**THE PROBLEM**
Answer these questions using the passage below on the Beirut blast inquiry:
1. How many people did the blast kill?
2. How many tons of hazardous chemicals were unloaded into the port, and in what year?
3. Who filed the complaint that led to the removal of Judge Fadi Sawan?

The removal of the judge, Fadi Sawan, was the outcome of a complaint filed by two former ministers whom he had accused of criminal negligence. The court based its decision in part on damage to Judge Sawan’s own home from the port explosion, which it said had raised questions about his impartiality.
The Aug. 4 blast was one of the largest non-nuclear explosions in history and sent a pressure wave ripping through Beirut that killed 200 people, wounded 6,000 and left billions of dollars in damage.
The blast happened when whatever was left of 2,750 tons of hazardous chemicals that had been unloaded into the port in 2014 blew up.
Many Lebanese saw the blast, and revelations that Lebanese officials had ignored multiple warnings about the chemicals’ danger, as emblematic of the poor governance and corruption that have bedeviled the Mediterranean country for decades.
Few expect Lebanon, where powerful political elites often band together to enrich themselves and fend off scrutiny, will ever reach an official conclusion on what caused the blast and who is to blame.
Judge Sawan had spent months compiling documents, interviewing witnesses and requesting information from foreign governments to try to determine how the chemicals ended up in Beirut and why they remained in an unguarded hangar in the port with other hazardous materials for so long.
But his inquiry faced resistance in December, when he charged Hassan Diab, the caretaker prime minister, and three former government ministers with criminal negligence related to the blast.

**SUPPLIED ENTRIES**
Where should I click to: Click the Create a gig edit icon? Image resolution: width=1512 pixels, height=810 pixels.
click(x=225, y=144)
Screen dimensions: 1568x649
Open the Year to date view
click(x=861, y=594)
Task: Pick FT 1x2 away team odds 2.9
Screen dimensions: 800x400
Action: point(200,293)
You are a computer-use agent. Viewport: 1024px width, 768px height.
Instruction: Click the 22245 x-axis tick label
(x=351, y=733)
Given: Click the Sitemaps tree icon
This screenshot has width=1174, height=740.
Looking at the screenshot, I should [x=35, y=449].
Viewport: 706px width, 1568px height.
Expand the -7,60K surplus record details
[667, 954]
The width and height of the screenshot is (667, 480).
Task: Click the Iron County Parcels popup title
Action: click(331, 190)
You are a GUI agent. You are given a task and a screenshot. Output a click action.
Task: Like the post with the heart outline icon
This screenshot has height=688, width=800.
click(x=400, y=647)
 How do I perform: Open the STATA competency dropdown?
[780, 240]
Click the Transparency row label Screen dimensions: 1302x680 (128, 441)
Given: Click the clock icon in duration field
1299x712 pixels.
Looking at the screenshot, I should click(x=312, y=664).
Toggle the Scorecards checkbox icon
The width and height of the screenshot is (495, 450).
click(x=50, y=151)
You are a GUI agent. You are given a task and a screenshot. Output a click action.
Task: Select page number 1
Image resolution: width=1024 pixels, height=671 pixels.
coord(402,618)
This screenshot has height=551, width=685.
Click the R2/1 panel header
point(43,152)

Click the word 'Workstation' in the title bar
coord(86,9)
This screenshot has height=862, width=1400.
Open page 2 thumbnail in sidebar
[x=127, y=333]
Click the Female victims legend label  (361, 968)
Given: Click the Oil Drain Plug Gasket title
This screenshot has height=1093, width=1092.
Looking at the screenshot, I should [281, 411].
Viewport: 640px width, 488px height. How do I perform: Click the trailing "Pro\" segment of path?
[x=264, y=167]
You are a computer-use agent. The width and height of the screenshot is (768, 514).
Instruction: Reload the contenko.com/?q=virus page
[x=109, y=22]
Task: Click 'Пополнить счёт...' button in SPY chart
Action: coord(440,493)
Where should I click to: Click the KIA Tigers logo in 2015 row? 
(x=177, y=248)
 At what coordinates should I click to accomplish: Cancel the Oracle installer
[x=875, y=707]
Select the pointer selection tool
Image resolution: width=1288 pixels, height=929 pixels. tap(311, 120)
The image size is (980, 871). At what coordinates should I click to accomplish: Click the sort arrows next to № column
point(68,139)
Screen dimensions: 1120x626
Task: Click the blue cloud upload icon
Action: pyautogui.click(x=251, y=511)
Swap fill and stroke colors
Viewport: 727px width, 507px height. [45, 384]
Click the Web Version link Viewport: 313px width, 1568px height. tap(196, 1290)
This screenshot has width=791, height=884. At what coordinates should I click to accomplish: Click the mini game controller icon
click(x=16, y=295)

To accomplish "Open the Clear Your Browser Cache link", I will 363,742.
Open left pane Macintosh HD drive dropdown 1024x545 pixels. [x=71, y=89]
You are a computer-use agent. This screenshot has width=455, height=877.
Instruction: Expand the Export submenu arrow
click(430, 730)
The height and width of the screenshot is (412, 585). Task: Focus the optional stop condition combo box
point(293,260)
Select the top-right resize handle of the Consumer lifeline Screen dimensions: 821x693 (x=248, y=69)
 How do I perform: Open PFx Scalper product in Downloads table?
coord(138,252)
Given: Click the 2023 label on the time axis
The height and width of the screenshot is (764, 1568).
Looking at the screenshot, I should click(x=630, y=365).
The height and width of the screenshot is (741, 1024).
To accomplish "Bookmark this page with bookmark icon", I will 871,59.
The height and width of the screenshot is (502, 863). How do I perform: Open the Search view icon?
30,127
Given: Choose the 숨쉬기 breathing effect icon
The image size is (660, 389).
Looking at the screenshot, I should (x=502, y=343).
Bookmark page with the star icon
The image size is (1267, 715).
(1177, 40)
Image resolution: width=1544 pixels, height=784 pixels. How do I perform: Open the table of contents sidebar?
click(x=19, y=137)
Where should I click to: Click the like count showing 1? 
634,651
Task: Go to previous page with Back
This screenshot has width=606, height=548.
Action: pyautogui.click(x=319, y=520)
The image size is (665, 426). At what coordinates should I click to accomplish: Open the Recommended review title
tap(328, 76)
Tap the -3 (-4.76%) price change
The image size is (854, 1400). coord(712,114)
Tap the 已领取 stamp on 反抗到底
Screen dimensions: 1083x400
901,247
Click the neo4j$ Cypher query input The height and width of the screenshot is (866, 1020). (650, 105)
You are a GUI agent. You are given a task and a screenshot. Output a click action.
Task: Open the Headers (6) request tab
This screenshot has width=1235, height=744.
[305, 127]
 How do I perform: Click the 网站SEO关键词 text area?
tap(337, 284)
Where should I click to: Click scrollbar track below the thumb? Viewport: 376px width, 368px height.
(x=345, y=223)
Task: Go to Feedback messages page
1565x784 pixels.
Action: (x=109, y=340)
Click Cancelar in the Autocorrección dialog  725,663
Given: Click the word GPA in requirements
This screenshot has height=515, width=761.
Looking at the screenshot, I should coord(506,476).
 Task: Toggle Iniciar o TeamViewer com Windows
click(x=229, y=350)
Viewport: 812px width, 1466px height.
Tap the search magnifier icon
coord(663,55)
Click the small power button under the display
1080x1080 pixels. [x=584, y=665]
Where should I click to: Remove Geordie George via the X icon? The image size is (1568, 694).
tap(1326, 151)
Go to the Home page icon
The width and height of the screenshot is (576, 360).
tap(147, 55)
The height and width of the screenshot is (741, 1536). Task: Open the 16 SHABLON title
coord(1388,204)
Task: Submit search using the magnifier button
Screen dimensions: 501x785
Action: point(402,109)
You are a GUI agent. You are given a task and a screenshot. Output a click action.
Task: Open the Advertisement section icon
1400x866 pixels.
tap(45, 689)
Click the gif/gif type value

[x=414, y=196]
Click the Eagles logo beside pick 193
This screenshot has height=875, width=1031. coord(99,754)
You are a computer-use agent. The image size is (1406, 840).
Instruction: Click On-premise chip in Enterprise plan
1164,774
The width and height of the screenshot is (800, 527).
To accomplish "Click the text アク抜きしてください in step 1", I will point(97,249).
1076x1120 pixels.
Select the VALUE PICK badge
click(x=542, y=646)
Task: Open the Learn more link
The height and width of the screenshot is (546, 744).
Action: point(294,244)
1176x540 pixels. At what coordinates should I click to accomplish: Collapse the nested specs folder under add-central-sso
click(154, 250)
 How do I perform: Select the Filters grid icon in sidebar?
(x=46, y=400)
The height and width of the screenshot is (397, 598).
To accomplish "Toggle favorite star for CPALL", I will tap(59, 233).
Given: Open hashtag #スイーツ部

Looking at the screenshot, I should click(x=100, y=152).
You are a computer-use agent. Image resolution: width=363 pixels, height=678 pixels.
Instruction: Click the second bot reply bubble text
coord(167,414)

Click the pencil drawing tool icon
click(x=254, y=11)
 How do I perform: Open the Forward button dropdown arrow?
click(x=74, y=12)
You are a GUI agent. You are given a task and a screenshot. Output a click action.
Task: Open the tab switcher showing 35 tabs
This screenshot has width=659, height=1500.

**TASK SOLUTION**
1. 200 people.
2. 2,750 tons, in 2014.
3. Two former ministers whom he had accused of criminal negligence.